I have been searching for that same type of part but have not found anything yet either. It looks like a two tounged washer but it's not quite the same. I agree with you, it might be a custom stamp. If you find it, please post it, I have been searching for a while. Thanks


----------



## wrasse (Aug 5, 2012)

Atom058 said:


> Yes, I just went through the same thing with my GYS (now defunct) skull - Almost everything is off-the-shelf except for one part. In this case, it is the center rod. I could actually make them myself, but it is a pain and certainly does not look as good if it was professionally done. I was able to find a local machinist that is willing to help me out for a reasonable price. I have to have several made to keep the price down, so I have extras if anyone is looking...

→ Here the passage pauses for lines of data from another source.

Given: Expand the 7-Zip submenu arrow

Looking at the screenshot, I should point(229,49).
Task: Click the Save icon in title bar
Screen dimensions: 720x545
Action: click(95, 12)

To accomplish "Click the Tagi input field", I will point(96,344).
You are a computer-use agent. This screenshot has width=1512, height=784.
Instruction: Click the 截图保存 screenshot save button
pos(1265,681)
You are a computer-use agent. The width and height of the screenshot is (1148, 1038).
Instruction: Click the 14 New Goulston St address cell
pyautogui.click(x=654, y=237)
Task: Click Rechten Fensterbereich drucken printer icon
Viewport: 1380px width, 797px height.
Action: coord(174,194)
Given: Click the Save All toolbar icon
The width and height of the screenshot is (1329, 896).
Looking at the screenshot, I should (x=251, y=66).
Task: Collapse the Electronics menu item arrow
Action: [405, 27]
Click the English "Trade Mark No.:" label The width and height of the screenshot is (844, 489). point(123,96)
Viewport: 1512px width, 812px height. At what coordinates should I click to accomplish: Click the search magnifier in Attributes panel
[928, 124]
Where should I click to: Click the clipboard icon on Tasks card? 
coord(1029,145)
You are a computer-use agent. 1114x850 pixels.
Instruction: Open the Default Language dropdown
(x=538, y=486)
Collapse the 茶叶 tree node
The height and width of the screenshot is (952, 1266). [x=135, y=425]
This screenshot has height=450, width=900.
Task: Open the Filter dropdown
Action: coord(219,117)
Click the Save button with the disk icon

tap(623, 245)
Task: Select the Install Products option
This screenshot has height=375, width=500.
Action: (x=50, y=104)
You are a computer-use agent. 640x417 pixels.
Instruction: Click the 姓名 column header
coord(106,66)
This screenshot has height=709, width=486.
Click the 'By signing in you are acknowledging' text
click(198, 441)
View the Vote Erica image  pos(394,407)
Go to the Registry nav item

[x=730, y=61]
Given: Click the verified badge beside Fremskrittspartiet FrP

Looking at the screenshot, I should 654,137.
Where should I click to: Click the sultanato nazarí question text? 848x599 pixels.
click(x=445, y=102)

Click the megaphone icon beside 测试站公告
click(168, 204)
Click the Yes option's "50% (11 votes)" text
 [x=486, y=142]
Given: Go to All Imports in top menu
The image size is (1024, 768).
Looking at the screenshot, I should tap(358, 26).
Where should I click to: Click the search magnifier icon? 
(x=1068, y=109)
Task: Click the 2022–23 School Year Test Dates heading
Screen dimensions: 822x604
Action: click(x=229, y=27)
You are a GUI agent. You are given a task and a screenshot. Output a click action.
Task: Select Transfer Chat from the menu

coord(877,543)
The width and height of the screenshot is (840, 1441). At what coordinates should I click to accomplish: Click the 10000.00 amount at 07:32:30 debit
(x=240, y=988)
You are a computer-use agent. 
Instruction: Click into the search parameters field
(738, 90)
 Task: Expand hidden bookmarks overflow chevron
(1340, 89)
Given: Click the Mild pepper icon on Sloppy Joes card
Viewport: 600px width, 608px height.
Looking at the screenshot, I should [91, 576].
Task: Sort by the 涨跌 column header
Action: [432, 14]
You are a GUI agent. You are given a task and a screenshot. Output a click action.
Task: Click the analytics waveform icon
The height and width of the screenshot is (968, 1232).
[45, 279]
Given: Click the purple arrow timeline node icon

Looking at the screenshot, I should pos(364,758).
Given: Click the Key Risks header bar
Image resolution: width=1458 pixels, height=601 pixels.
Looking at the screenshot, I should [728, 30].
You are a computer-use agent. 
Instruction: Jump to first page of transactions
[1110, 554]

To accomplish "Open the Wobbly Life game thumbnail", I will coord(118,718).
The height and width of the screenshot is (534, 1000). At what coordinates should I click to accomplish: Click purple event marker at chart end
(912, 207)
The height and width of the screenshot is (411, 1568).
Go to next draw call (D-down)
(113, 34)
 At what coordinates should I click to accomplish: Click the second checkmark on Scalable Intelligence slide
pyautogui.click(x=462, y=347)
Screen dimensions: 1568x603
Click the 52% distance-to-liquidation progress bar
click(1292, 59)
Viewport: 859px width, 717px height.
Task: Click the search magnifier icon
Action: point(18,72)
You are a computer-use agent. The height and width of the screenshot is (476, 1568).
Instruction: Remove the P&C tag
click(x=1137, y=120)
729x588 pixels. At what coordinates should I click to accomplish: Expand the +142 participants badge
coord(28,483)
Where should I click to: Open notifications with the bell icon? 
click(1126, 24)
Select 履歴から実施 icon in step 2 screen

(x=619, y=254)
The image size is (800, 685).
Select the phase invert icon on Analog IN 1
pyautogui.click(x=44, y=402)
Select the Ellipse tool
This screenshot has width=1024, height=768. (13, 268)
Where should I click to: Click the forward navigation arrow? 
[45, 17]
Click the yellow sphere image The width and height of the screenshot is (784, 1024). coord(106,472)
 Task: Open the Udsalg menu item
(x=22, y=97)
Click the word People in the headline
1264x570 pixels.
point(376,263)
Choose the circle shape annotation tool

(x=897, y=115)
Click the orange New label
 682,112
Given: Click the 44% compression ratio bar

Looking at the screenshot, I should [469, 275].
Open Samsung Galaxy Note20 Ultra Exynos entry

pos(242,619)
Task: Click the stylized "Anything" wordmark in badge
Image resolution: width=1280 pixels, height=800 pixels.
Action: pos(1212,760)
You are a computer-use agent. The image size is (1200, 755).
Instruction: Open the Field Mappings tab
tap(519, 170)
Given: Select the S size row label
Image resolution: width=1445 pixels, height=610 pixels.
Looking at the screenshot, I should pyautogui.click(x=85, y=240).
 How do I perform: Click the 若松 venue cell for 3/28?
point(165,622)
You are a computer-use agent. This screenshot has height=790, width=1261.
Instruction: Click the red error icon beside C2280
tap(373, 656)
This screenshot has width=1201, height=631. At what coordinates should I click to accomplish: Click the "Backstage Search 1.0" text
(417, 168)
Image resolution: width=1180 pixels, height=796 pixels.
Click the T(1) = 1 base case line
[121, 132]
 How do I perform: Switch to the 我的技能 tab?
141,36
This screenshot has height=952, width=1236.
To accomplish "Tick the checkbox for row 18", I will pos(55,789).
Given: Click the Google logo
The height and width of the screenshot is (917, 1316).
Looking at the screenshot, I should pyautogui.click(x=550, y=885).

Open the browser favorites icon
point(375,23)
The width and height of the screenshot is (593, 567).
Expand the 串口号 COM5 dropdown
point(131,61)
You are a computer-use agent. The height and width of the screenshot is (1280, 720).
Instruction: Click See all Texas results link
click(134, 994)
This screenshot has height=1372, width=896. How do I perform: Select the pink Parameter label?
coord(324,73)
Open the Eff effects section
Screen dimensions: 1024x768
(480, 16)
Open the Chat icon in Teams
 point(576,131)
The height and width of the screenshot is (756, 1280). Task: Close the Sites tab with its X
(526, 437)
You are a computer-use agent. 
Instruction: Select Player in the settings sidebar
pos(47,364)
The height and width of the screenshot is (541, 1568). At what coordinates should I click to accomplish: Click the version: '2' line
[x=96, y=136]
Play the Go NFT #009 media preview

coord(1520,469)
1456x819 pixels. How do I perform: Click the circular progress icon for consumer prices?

I would be interested in a few of these. Sent you a PM


----------



## Batbuddy (Sep 3, 2014)

I am certain it is a custom part, I am a hobby machinist and two of my brothers are pro machineists. We have never seen any hardware like this. I could make them, but it is easier to make a neck joint like I did in the post I put Here.


----------



## Atom058 (Sep 20, 2009)

wrasse - I never got your PM...


----------



## Atom058 (Sep 20, 2009)

I was looking through some old files related to the Twisty Skull stuff and came across a document from The Garage Of Evil that detailed how to make a Twisty-type skull mechanism from scratch. In that document, it shows how to make a replacement for the twisted ear linkage yolk which is simply a 1 1/2" diameter 1/4" thick acrylic disk with 2 ball-type servo linkages inserted at 90 degrees from each other on the edge. Looks really simple - never tried it though. If anyone wants that document, I'll be happy to send it to you - just PM me your email address. The one thing that it does not cover is where to get the thrust bearings. I do see something that looks like it will work at McMaster-Carr...


----------



## Mav9709 (Oct 18, 2013)

When building these custom kits, does any one have a good source for inexpensive servo linkage and what one might need to purchase?


----------



## Atom058 (Sep 20, 2009)

I think you can get almost everything you need for the Twisty build from www.servocity.com...


----------



## bfjou812 (Aug 15, 2008)

When I was building the 3 axis skulls I got all of my linkages ,ball studs ,swivels and any other hardware I needed from my local hobby shop. It saved an awful lot on shipping and I could see what I was getting along with asking for advice form some experienced people about working with servos.


----------



## halstaff (Nov 18, 2009)

wildbill said:


> http://1drv.ms/1p8sFvy
> 
> picture , sorry
> 
> wildbill


Has anyone had any luck sourcing this part yet?


----------



## CouveGuy (Apr 5, 2015)

I know this is an old thread, but in looking at the part seems like a 3" fender washer could be dremeled down to the smaller diameter with "legs" extending out. These legs would have a linkage hole drilled. Vice grips or a vice could be used to bend the legs 90deg, then vise/vice grips used to perform the 90deg twist.


----------